Guide

Fastest-Growing Metros in America

By the numbers

The seven dimensions, by the numbers

7
dimensions of daily life
6
federal source agencies
387
US metros scored
51
states scored
Cost of Living20%Wages20%Rent15%Safety15%Schools10%Childcare10%Environment10%
How the composite Life Score is weighted, cost of living and wages carry the most, each from its own federal dataset.

Population, employment, and income growth rankings, where Americans are moving and why, based on Census, BLS, and BEA data.

Key Takeaway

U.S. metro growth since 2015 has concentrated in Texas, Florida, the Carolinas, and the Mountain West. The fastest-growing metros share three traits: lower cost of living than coastal peers, favorable business climate, and expansion in high-wage industries. Austin, Raleigh, Boise, and Nashville lead a cohort of metros that have grown population, employment, and incomes simultaneously, the trifecta that signals genuine economic momentum rather than mere population displacement.

How Growth Is Measured

Three indicators together define a genuinely growing metro. Population growth alone can be misleading, a metro can gain residents while economic conditions deteriorate, as happened in some retirement-destination metros. Employment growth confirms that economic opportunity is expanding. Income growth confirms that the new jobs are quality jobs with rising wages, not just low-wage service positions.

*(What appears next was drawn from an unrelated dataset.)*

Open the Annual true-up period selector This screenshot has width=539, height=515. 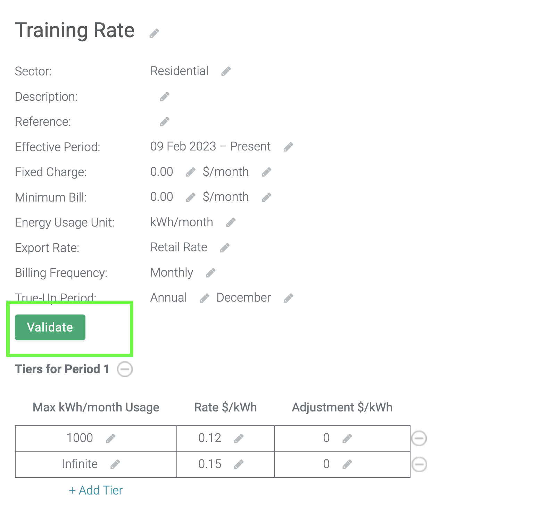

  • Population growth: Census Bureau annual population estimates, measuring net migration (domestic + international) plus natural increase.
  • Employment growth: BLS Quarterly Census of Employment and Wages (QCEW), tracking actual payroll employment changes.
  • Income growth: BEA per-capita personal income growth, capturing wages, business income, and transfer payments.

The metros below rank in the top tier on all three measures from 2015 to 2023, the period spanning pre-pandemic growth, pandemic disruption, and post-pandemic normalization.

Top 15 Fastest-Growing U.S. Metros (2015–2023)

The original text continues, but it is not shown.